Aufgabenstellung.
1. Liste alle Einzelfälle auf, die der Textauszug über rassistische Angriffe im Wohnumfeld konkret schildert, jeweils mit den Betroffenen und dem Vorfall.
2. Führe den Textauszug über rassistische Angriffe im Wohnumfeld nach seinem letzten Satz weiter.

Laut Püschel von der Opferperspektive gehören rassistische Angriffe auf tatsächliche oder vermeintliche Migranten im engeren Wohnumfeld, mit dem Ziel, sie aus der Nachbarschaft zu vertreiben, zur Normalität in Deutschland. „Allein im Mai wurden uns im Land Brandenburg drei schwere rassistische Angriffe bekannt, die davon motiviert waren, dass die Täter Menschen mit Migrationshintergrund nicht in ihrer Nachbarschaft dulden wollen.“

Die Erfahrungen, die die Betroffenen in ihrem unmittelbaren Wohnumfeld machen müssten, reichten von Pöbeleien im Hausflur, über zerstörte Fahrräder und Kinderwagen bis zu physischen Angriffen. So sei einem Kenianer beim Bezug der neuen Wohnung von den Nachbarn Pfefferspray ins Gesicht gesprüht worden. Kurdische Kinder wurden den Angaben zufolge von Leuten aus dem Nebenaufgang mit dem Fahrrad angefahren und ein Syrer im Fahrstuhl zusammengeschlagen. „Die Liste ließe sich endlos fortsetzen“, hieß es. Immer noch verharmlosten Polizisten derartige Fälle als Nachbarschaftsstreitigkeiten und Vermieter zögerten, Rassisten ihre Grenzen aufzuzeigen.

Bereitgestellte Daten.

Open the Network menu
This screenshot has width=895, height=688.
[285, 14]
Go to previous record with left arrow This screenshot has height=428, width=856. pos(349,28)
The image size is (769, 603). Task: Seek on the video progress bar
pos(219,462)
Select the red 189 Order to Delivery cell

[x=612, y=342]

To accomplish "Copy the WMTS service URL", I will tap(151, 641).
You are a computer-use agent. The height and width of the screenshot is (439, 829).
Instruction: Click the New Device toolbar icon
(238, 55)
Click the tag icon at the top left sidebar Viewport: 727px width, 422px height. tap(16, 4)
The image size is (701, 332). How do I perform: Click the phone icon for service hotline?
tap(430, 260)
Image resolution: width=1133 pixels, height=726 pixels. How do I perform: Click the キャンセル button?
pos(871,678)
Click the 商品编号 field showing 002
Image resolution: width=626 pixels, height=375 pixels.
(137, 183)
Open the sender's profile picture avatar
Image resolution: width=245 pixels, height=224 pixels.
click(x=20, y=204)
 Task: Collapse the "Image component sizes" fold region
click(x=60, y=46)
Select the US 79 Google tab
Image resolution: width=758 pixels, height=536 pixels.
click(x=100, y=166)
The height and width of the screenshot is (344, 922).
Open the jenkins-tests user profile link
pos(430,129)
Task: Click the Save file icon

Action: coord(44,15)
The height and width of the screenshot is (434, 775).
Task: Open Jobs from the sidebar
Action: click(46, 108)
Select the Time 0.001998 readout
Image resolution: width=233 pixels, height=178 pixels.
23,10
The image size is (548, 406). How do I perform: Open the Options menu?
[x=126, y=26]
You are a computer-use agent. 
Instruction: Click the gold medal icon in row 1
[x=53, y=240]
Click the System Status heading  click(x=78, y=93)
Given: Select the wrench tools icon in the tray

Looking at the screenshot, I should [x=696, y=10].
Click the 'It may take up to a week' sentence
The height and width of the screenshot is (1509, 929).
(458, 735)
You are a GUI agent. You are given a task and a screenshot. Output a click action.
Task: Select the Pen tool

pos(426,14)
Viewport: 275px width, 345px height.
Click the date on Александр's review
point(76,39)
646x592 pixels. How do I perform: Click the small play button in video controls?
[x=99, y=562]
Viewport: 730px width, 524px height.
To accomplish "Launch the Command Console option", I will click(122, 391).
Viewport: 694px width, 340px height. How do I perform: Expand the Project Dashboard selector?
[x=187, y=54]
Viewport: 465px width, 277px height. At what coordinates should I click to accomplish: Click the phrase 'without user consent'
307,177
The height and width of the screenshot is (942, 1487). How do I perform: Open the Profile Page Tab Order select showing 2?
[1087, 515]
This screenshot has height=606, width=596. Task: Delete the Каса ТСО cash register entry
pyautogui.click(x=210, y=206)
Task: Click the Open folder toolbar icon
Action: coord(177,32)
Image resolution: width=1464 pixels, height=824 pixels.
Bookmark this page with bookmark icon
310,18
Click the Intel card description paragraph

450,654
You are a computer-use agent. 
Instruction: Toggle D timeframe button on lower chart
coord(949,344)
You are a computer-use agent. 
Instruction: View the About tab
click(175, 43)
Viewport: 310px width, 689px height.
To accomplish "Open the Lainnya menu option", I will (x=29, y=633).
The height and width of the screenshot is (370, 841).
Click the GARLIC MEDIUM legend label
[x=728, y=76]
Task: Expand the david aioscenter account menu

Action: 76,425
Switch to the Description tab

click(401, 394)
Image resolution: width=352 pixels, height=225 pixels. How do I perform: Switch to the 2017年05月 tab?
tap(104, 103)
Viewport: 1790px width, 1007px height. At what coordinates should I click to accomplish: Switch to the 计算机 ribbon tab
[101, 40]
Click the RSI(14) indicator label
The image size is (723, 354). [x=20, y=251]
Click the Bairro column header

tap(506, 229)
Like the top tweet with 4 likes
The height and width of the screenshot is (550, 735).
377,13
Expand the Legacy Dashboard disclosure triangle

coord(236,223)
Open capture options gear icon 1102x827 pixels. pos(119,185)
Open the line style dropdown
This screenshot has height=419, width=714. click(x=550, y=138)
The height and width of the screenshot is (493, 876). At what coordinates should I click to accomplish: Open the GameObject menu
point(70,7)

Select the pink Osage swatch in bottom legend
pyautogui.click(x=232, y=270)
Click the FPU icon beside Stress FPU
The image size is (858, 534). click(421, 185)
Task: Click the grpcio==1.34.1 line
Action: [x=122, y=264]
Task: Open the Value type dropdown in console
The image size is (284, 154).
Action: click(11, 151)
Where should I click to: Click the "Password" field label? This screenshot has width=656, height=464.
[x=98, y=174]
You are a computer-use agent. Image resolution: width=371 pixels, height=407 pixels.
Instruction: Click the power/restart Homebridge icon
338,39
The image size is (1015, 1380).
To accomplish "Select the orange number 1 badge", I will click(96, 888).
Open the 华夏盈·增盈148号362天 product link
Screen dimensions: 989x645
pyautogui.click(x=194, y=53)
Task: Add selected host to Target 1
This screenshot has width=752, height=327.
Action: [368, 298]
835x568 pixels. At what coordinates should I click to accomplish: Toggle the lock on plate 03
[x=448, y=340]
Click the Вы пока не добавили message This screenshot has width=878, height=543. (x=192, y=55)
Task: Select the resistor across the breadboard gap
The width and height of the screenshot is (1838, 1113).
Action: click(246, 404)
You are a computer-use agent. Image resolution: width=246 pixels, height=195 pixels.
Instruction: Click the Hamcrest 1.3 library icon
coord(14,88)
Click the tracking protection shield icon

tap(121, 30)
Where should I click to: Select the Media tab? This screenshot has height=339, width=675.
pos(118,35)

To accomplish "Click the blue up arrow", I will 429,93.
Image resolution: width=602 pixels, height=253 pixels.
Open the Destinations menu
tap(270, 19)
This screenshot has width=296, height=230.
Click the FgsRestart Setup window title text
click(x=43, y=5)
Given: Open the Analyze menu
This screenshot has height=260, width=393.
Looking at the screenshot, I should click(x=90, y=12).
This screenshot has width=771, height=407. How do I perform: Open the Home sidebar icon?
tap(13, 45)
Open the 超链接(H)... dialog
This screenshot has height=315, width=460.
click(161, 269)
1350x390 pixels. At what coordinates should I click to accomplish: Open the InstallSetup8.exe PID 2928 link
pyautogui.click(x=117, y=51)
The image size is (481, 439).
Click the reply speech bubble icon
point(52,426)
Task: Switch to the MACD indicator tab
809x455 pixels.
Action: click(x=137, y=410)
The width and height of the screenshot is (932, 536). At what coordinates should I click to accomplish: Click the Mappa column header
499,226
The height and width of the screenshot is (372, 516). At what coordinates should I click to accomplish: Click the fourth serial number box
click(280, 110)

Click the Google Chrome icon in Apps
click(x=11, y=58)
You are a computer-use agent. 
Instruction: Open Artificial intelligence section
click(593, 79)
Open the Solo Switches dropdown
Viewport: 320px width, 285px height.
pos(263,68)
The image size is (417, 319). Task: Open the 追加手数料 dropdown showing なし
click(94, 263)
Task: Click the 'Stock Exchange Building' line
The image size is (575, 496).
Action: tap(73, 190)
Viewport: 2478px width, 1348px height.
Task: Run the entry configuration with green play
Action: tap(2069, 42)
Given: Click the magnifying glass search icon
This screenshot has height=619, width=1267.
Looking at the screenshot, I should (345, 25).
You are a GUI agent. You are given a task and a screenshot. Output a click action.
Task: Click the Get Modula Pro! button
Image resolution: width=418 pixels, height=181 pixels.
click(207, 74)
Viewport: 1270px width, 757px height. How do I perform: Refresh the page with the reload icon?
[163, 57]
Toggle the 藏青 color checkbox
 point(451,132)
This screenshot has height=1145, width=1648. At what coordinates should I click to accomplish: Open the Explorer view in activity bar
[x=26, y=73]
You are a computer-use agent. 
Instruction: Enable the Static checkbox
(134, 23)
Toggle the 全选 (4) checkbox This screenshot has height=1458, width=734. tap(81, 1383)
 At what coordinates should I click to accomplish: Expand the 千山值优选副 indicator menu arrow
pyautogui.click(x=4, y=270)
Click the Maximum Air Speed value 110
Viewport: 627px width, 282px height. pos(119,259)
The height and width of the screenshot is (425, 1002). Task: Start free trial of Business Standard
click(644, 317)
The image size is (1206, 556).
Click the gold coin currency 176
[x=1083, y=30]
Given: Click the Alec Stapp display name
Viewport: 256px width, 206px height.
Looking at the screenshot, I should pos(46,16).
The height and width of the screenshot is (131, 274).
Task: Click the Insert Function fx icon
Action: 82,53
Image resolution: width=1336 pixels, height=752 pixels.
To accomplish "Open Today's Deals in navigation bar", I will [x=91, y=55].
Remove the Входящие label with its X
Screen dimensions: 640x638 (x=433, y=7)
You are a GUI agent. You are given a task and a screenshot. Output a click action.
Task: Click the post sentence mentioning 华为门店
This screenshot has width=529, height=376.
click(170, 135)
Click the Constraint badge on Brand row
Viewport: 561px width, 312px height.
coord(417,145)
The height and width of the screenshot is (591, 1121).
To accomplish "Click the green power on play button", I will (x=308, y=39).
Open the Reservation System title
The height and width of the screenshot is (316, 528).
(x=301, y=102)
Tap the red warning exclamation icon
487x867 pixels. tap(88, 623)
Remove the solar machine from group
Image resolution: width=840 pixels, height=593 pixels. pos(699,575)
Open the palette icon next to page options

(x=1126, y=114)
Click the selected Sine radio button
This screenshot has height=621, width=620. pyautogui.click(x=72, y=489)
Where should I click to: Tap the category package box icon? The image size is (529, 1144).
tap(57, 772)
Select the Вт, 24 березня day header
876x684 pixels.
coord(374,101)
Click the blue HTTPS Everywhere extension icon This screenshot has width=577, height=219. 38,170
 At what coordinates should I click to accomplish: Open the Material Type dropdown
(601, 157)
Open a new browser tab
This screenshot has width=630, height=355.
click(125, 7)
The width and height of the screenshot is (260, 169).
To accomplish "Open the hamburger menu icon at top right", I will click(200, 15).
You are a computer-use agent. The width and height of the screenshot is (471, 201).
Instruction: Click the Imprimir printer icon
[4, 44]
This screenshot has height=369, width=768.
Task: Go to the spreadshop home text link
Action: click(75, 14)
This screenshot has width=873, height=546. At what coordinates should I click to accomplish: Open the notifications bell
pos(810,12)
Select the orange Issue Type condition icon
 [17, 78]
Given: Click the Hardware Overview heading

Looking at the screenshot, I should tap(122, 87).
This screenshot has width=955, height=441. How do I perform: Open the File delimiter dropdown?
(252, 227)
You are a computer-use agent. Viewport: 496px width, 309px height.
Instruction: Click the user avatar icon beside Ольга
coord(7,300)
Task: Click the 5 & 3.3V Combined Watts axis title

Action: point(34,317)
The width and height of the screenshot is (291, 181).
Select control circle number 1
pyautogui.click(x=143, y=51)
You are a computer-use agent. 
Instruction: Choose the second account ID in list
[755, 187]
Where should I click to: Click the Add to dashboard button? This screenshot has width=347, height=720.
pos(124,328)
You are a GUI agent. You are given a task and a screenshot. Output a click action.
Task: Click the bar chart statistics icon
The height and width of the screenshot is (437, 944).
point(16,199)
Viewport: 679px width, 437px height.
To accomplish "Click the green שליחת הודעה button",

Lösungen.
1.
- Einem Kenianer wurde beim Bezug der neuen Wohnung von den Nachbarn Pfefferspray ins Gesicht gesprüht.
- Kurdische Kinder wurden von Leuten aus dem Nebenaufgang mit dem Fahrrad angefahren.
- Ein Syrer wurde im Fahrstuhl zusammengeschlagen.

2.
Opfer bekommen keine Unterstützung, Boateng Ausnahme

Häufig erhielten die Betroffenen nicht die klare und offene Unterstützung, wie sie jetzt für den Nationalspieler Boateng öffentlich artikuliert werde, betonte Püschel.

Boateng begrüßte die Distanzierung von Bundeskanzlerin Angela Merkel (CDU) über Regierungssprecher Steffen Seibert als „niederträchtig“ verurteilt hatte. Es habe ihn gefreut, dass Merkel sich „so klar und deutlich“ geäußert habe, sagte der Fußballprofi. Das sei wichtig „nicht nur für mich, sondern auch für unser Land“. Zugleich erklärte der Nationalspieler, er konzentriere sich nun auf Fußball-Europameisterschaft in Frankreich. „Das Thema ist für mich jetzt gegessen“, betonte er. (epd/mig)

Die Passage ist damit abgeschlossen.